Authored by Simon White, Bloomberg macro strategist,
Debt-ceiling worries are driving the dollar up for now, but real yields, the fiscal deficit and structural overvaluation favor the medium-term downtrend remaining intact.
All of the recent move higher in nominal yields (discussed here) has been driven by real yields. Inflation, erroneously, is seen as yesterday’s problem, with breakevens remaining near the lower end of their two-year range.
Higher real yields might be expected to be good for the dollar. The currency has indeed risen in recent weeks, but this is more to do with safe-haven demand in the event the debt ceiling becomes binding.
In fact, using real yields on their own to gauge the performance of the dollar risks oversimplification. Higher real yields aren’t an automatic boost for the currency.
To understand why, we must look at the real yield curve.
This gives us a proxy for the real return an FX-hedged overseas investor would get for buying longer-term US debt. Dollar returns at the margin are driven by this, as can be seen in the robust leading relationship in the chart below.

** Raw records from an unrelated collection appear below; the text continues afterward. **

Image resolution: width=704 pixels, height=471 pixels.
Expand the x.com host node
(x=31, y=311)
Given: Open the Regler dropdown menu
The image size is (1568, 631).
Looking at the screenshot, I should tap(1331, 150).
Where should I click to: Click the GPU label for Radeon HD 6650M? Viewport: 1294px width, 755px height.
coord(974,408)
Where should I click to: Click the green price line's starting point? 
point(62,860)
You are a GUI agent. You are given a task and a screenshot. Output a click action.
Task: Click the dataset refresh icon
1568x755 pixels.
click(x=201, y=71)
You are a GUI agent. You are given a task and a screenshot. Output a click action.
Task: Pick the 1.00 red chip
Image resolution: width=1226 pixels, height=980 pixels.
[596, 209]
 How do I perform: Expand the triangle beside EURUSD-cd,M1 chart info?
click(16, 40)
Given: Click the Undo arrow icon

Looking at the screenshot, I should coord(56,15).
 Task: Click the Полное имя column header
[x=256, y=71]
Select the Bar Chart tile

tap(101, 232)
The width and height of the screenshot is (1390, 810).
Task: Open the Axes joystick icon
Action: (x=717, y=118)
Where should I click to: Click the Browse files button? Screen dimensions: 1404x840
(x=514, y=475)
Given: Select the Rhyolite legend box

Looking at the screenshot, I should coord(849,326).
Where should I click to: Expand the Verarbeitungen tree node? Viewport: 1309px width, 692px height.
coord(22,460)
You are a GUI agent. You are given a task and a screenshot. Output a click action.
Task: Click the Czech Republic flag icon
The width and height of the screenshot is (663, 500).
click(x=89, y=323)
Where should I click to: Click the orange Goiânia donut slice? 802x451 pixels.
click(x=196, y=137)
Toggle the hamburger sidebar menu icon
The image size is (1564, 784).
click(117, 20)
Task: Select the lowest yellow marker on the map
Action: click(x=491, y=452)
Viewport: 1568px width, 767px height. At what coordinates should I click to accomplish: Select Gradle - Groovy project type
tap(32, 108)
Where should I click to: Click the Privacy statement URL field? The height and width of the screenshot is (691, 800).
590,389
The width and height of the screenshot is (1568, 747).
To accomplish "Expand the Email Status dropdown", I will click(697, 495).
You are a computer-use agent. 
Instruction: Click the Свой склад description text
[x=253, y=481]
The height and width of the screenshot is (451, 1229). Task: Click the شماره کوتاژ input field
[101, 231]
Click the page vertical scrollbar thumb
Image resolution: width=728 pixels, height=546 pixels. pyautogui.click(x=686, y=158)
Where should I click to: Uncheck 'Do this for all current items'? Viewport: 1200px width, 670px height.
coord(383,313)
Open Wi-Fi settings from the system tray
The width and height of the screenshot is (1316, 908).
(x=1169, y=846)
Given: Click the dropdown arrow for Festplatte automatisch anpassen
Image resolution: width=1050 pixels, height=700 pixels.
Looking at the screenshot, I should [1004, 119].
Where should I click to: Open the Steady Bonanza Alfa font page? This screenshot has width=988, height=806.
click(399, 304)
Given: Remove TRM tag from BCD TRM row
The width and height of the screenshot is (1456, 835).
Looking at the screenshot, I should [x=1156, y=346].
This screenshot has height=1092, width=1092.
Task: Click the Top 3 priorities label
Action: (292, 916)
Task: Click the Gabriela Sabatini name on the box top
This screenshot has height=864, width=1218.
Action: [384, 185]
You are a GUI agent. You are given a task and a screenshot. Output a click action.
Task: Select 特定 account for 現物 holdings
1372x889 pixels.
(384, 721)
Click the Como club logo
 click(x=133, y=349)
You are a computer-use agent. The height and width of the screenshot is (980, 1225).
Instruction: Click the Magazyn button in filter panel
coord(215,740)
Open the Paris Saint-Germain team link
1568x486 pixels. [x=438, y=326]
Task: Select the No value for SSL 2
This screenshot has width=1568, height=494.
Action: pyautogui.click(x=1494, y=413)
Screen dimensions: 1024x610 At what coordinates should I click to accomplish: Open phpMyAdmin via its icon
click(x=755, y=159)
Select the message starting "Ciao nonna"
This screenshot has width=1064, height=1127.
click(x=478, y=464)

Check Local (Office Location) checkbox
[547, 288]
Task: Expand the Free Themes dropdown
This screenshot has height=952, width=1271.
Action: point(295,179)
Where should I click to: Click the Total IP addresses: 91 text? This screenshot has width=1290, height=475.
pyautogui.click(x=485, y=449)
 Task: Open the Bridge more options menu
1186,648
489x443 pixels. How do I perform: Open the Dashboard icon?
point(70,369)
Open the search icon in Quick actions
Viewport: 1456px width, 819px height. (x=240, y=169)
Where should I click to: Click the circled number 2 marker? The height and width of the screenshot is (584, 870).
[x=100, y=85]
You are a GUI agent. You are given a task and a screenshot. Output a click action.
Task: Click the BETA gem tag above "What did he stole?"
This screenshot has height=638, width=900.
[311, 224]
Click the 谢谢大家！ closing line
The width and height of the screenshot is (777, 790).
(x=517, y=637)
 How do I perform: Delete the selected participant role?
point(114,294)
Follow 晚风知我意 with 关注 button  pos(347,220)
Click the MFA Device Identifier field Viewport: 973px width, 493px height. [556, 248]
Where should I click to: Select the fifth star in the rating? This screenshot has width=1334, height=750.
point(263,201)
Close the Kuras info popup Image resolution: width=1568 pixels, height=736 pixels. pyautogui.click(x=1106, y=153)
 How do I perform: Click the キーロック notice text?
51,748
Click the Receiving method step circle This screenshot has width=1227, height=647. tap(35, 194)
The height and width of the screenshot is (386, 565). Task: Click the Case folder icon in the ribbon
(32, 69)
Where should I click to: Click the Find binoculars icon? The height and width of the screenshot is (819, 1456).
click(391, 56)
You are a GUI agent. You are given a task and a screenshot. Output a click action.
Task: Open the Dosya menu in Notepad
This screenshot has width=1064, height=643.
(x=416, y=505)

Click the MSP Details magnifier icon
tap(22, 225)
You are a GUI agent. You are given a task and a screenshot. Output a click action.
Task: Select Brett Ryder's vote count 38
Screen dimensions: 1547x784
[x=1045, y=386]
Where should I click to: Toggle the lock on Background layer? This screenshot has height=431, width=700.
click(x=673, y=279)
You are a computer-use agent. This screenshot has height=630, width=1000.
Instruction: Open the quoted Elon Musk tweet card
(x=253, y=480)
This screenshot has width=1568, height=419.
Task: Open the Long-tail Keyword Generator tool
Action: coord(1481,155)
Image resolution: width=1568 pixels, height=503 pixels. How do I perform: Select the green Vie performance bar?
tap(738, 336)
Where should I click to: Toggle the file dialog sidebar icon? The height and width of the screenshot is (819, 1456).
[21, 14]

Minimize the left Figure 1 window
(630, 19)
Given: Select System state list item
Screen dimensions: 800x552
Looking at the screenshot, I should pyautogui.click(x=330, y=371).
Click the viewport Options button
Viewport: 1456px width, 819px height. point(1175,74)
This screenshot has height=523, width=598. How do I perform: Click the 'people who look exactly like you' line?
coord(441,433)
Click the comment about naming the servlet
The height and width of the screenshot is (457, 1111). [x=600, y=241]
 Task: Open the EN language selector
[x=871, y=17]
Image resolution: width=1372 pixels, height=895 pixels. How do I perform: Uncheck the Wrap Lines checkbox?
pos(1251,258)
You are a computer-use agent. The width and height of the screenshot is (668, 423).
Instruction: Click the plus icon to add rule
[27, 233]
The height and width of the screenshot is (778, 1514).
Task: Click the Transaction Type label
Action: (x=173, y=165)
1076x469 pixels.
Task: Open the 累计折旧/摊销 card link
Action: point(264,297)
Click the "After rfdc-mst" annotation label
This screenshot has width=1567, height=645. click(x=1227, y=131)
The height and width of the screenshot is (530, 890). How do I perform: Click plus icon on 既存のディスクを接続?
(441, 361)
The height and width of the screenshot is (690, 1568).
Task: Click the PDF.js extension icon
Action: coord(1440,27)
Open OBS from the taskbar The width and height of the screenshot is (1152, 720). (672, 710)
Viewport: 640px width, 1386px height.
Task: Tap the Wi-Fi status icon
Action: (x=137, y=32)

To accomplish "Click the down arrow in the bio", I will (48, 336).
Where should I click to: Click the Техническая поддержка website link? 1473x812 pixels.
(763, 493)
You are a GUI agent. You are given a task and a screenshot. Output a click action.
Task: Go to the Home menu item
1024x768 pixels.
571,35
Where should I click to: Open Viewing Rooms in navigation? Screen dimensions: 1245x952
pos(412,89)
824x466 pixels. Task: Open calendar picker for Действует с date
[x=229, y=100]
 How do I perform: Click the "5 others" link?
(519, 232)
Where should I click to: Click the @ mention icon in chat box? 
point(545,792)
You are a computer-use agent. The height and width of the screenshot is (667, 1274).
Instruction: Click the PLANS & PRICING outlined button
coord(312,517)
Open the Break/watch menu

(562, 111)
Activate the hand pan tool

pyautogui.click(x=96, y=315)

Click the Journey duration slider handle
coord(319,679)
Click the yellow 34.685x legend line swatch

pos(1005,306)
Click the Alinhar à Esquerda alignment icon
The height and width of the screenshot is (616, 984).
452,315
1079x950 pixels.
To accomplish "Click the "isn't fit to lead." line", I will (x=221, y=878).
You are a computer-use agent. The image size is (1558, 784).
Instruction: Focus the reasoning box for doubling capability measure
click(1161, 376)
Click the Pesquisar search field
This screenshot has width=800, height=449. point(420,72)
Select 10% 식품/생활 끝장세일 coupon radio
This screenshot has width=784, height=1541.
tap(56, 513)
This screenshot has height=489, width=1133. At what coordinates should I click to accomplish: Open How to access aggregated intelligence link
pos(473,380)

The chart also shows that it is short-term real yields that have been rising more than longer-term real yields, flattening the real-yield curve, a process that started last summer ahead of the dollar’s peak in October. The flattening trend is intact, strongly suggesting the dollar will continue its decline once the debt ceiling is out of the way.
This cyclical outlook accords with two important structural factors that are dollar negative.
The first the US’s yawning fiscal deficit. At ~7% of GDP it is among the largest of major countries, and is historically wide – even before the US has entered a recession.
Furthermore, the US currency remains one of the most overvalued. The dollar’s real-effective exchange rate continues to look expensive on a long-term basis, even after the last eight-months’ sell-off.
Tellingly, the dollar’s weakness is not eliciting the typical demand for trade, cross-border credit and FX reserves it would normally, strongly suggesting its dominance has peaked.